A type of solution of this could be ongoing training. It is a vital element of advancement in most professions. However, truckers view training as punishment, according to Mark Murrell and Jane Jazrawy, the owners and operators of CarriersEdge, which provides learning and development for the trucking industry.

The issue is that traditionally, truckers “only got trained if they did something wrong, “Murrell said the Society for Human Resource Management. “Have people understand that training is about learning, is a really big change” for this industry.

Obviously, the nature of the driver’s job makes training a bit of a logistical horror. It is hard for fleets to get drivers in for classroom training or for just meetings, so they may do it only when they absolutely must — which means outside of orientation. Thus, the feeling for drivers that the only reason for training is when they’ve done something wrong.

Murrell and Jazrawy came to the trucking industry in 2005 with experience in creating these kinds of training programs for companies such as Home Depot and Ford, and they saw a huge chance.

“People looked at us like we were crazy,” Murrell explained. “People claimed that drivers couldn’t use computers, that online training wouldn’t work, and a variety of other silly things. Now, 10 years later, trucking has accepted that Internet – based training can help, while the rest of the eLearning industry has moved to game – based learning.”

“Yet only a small percentage of fleets are taking advantage of online training,” he said.

Murrell contends that trucking, in general, is willing to spend a lot less on training than other industries. “Fleets will spend a lot on hardware that claims to improve safety, but they’re reluctant to invest in building their people. Compare trucking with manufacturing, mining, construction, and other industries, and you can see a huge gap in training investment.”

CarriersEdge offers online modules that drivers can access anytime, any place, even if that happens to be late at night or miles away from their homes.

CarriersEdge has built a library of more than 70 full – length and refresher courses, covering topics from the safe securing of cargo to hours – of – service directions.

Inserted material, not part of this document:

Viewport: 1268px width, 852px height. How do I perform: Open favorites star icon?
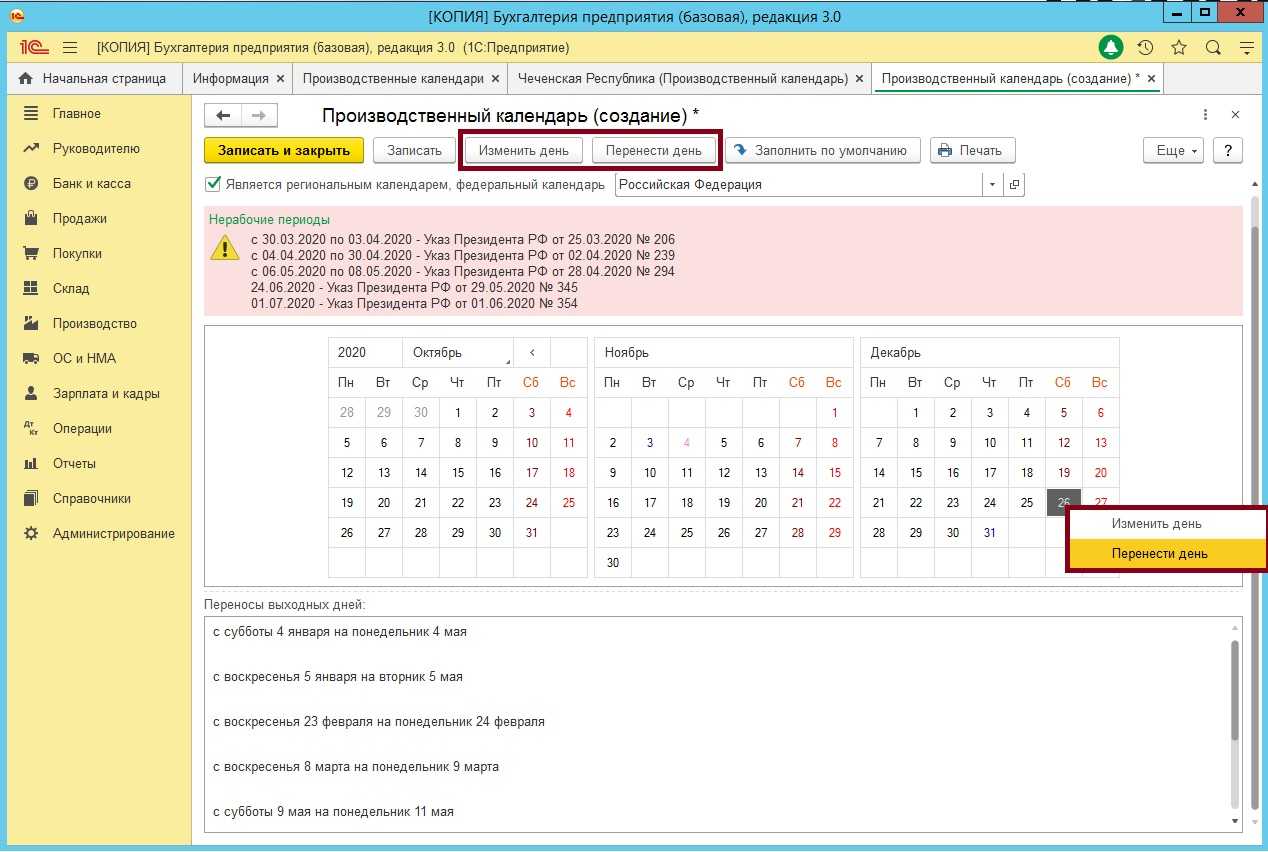click(1179, 47)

“You don’t just throw training at someone in isolation. You must provide that training in a bigger context”, said Jezrawy.

For instance, she said, CarriersEdge training on fuel efficiency teaches drivers why they are doing it and how to do it well.

“We find it is not all about just training people and saying that he must do this and that, but having a constant conversation with people and encourage them to keep it changed.”

Whichever company you may choose, if you are looking for the best ways to build a safer, more engaged, more productive, more satisfied professional driver workforce, a good look at your training efforts is a must.